Re: [PATCH] mm: Speed up mremap on large regions

linux-mm.kvack.org archive mirror
 help / color / mirror / Atom feed

From: Juergen Gross <jgross@suse.com>
To: Jann Horn <jannh@google.com>
Cc: joel@joelfernandes.org,
	"kernel list" <linux-kernel@vger.kernel.org>,
	Linux-MM <linux-mm@kvack.org>,
	kernel-team@android.com, "Minchan Kim" <minchan@google.com>,
	"Hugh Dickins" <hughd@google.com>,
	lokeshgidra@google.com,
	"Andrew Morton" <akpm@linux-foundation.org>,
	"Greg Kroah-Hartman" <gregkh@linuxfoundation.org>,
	"Kate Stewart" <kstewart@linuxfoundation.org>,
	pombredanne@nexb.com, "Thomas Gleixner" <tglx@linutronix.de>,
	"Boris Ostrovsky" <boris.ostrovsky@oracle.com>,
	"Paolo Bonzini" <pbonzini@redhat.com>,
	"Radim Krčmář" <rkrcmar@redhat.com>,
	kvm@vger.kernel.org
Subject: Re: [PATCH] mm: Speed up mremap on large regions
Date: Fri, 12 Oct 2018 09:29:10 +0200	[thread overview]
Message-ID: <2c540b83-9125-8cae-9aab-3c8b37d7e914@suse.com> (raw)
In-Reply-To: <CAG48ez1=RAvrTyWyWcxANBM+Sf7qDoScaA_hvebxp1qh0WzcYg@mail.gmail.com>

On 12/10/2018 07:34, Jann Horn wrote:
> On Fri, Oct 12, 2018 at 7:29 AM Juergen Gross <jgross@suse.com> wrote:
>> On 12/10/2018 05:21, Jann Horn wrote:
>>> +cc xen maintainers and kvm folks
>>>
>>> On Fri, Oct 12, 2018 at 4:40 AM Joel Fernandes (Google)

▶ Problems and tasks:
[1] Answer these questions about the mailing list message:
(a) Who sent the message?
(b) On what date was it sent?
(c) Whom does Jann Horn say he is adding to the cc line?
[2] Summarize the mailing list message in two sentences.
[3] List every address on the Cc line of the mailing list message that belongs to the google.com domain.
The listing that follows is not required for any of the work here.

▶ Material provided:
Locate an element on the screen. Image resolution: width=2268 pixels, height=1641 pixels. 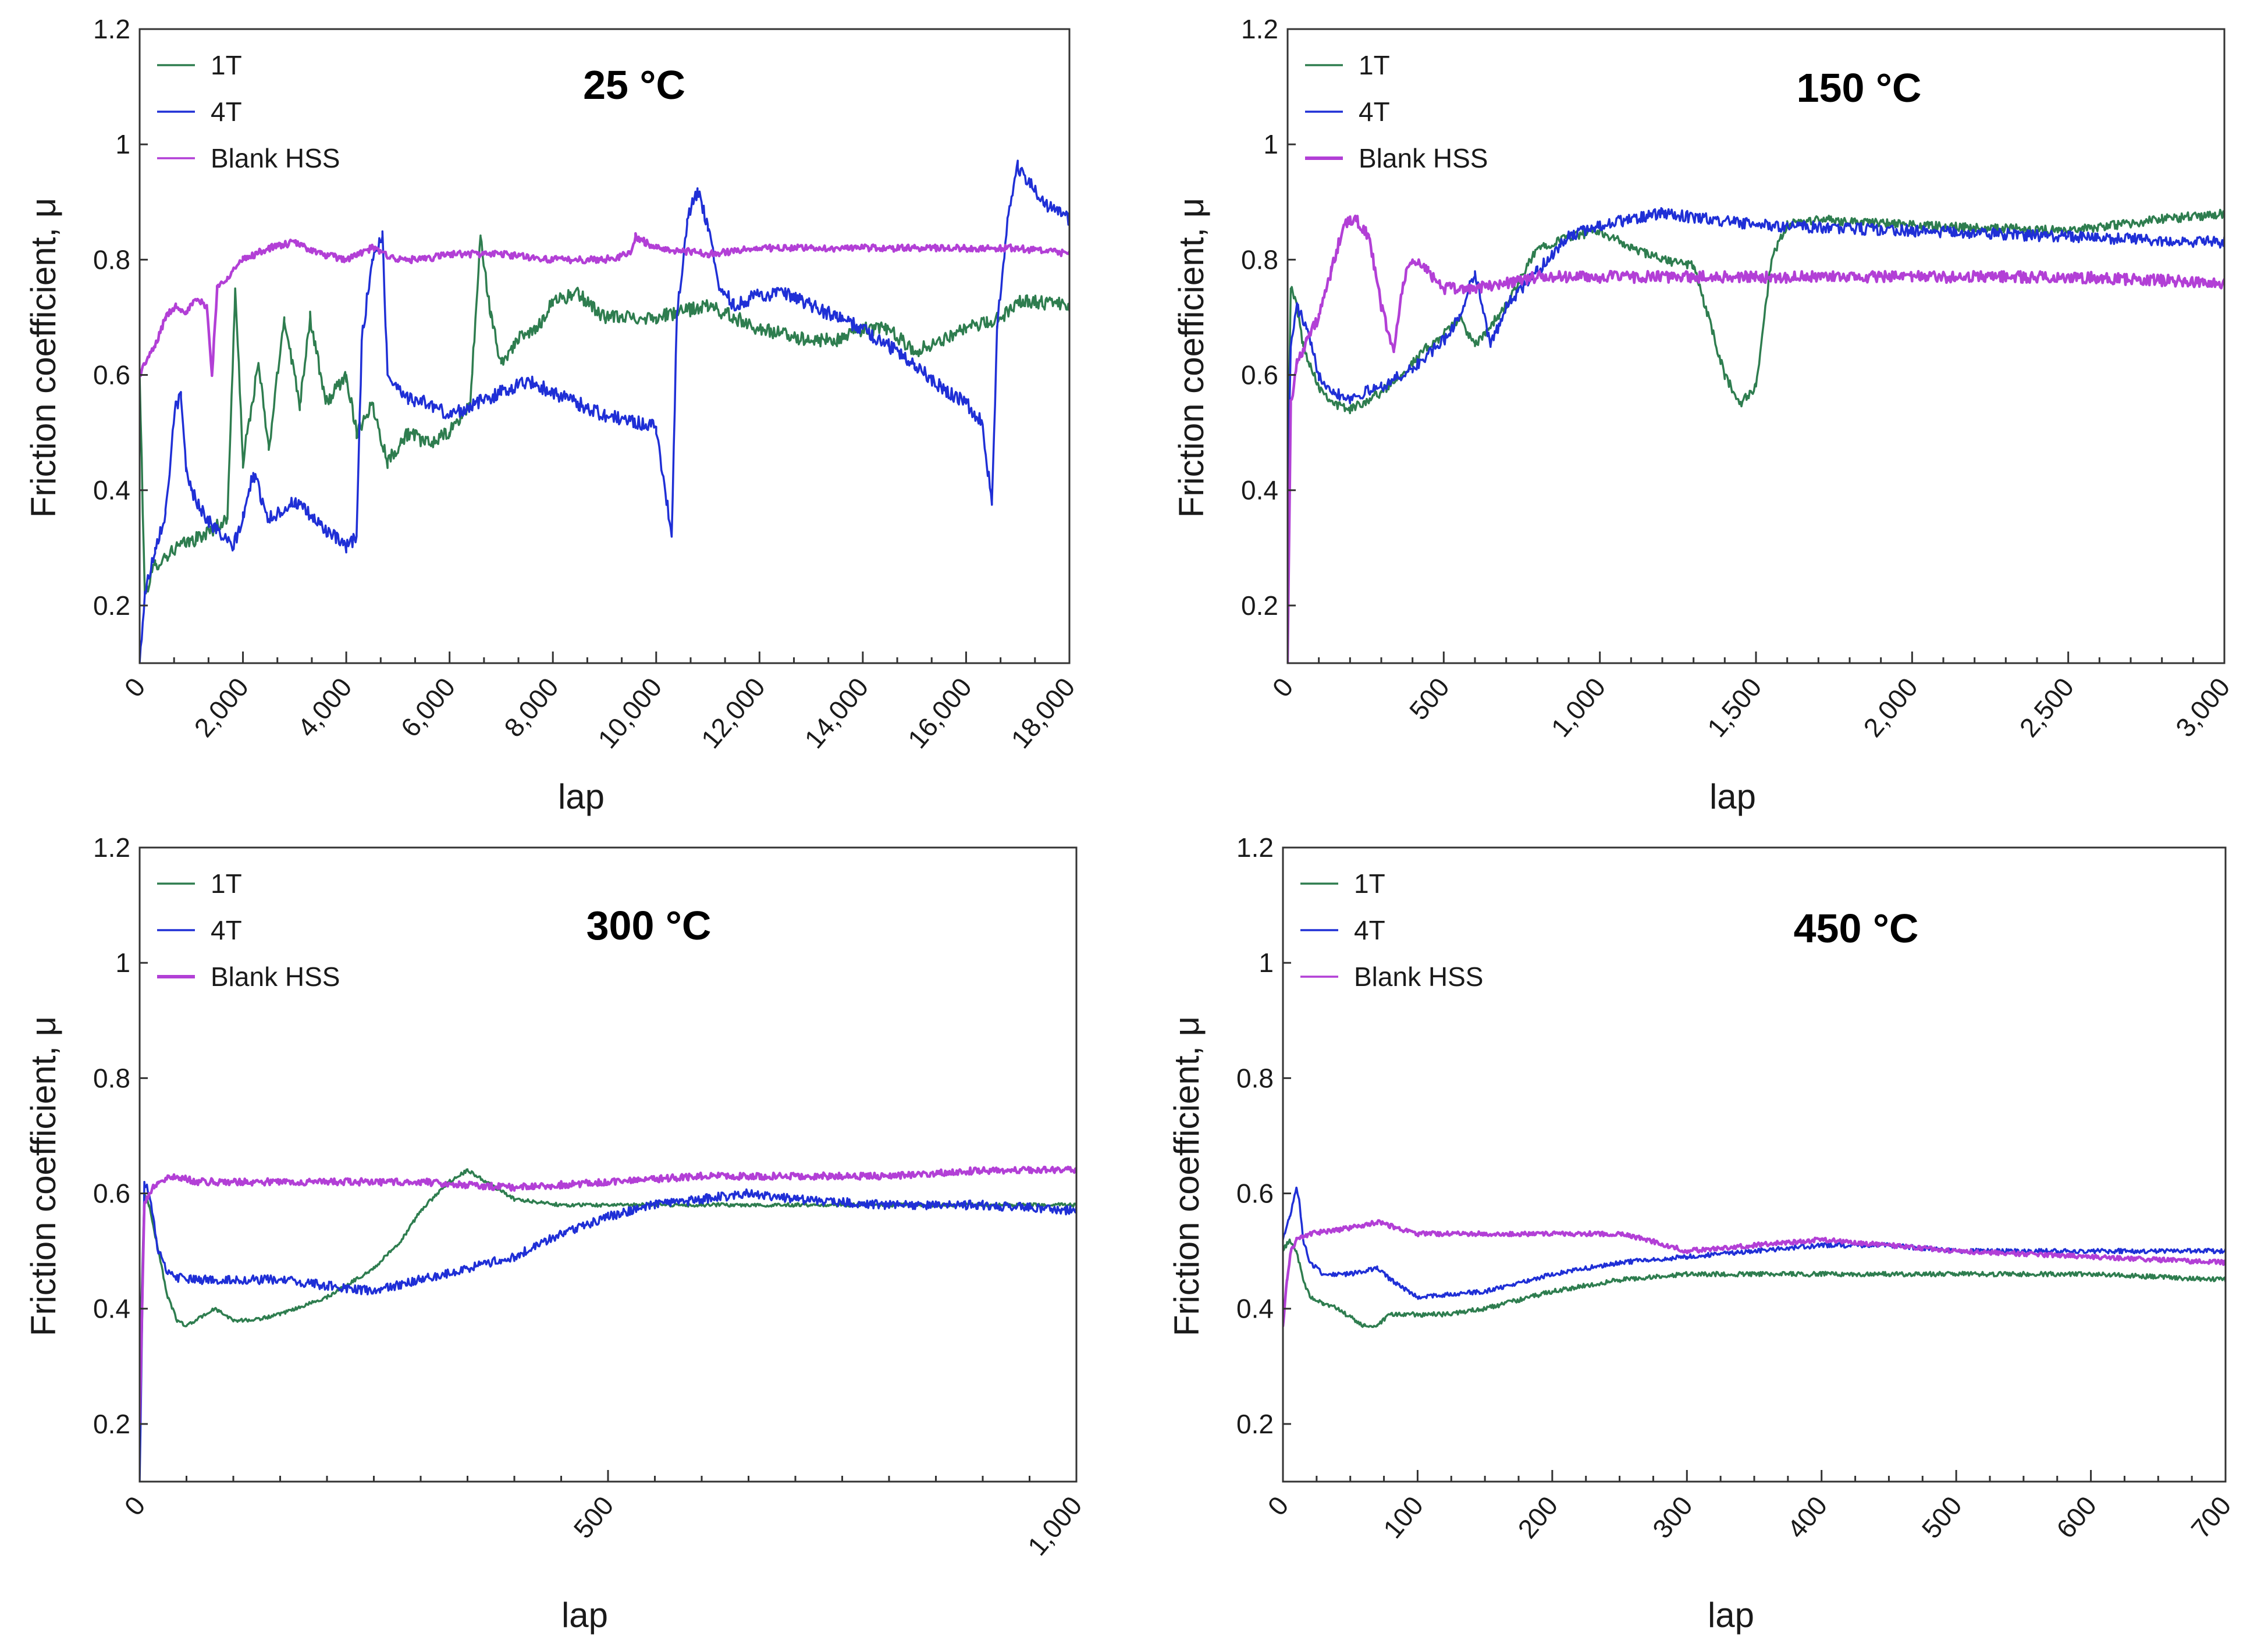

▶ Responses by item number:
[1]
(a) Juergen Gross
(b) Friday, 12 October 2018
(c) The xen maintainers and kvm folks

[2] The message is a reply from Juergen Gross to Jann Horn on the patch "mm: Speed up mremap on large regions," sent on Friday, 12 October 2018, and shown on the linux-mm.kvack.org archive mirror. It quotes earlier messages, including one in which Jann Horn added the xen maintainers and kvm folks to the cc line.

[3]
- minchan@google.com
- hughd@google.com
- lokeshgidra@google.com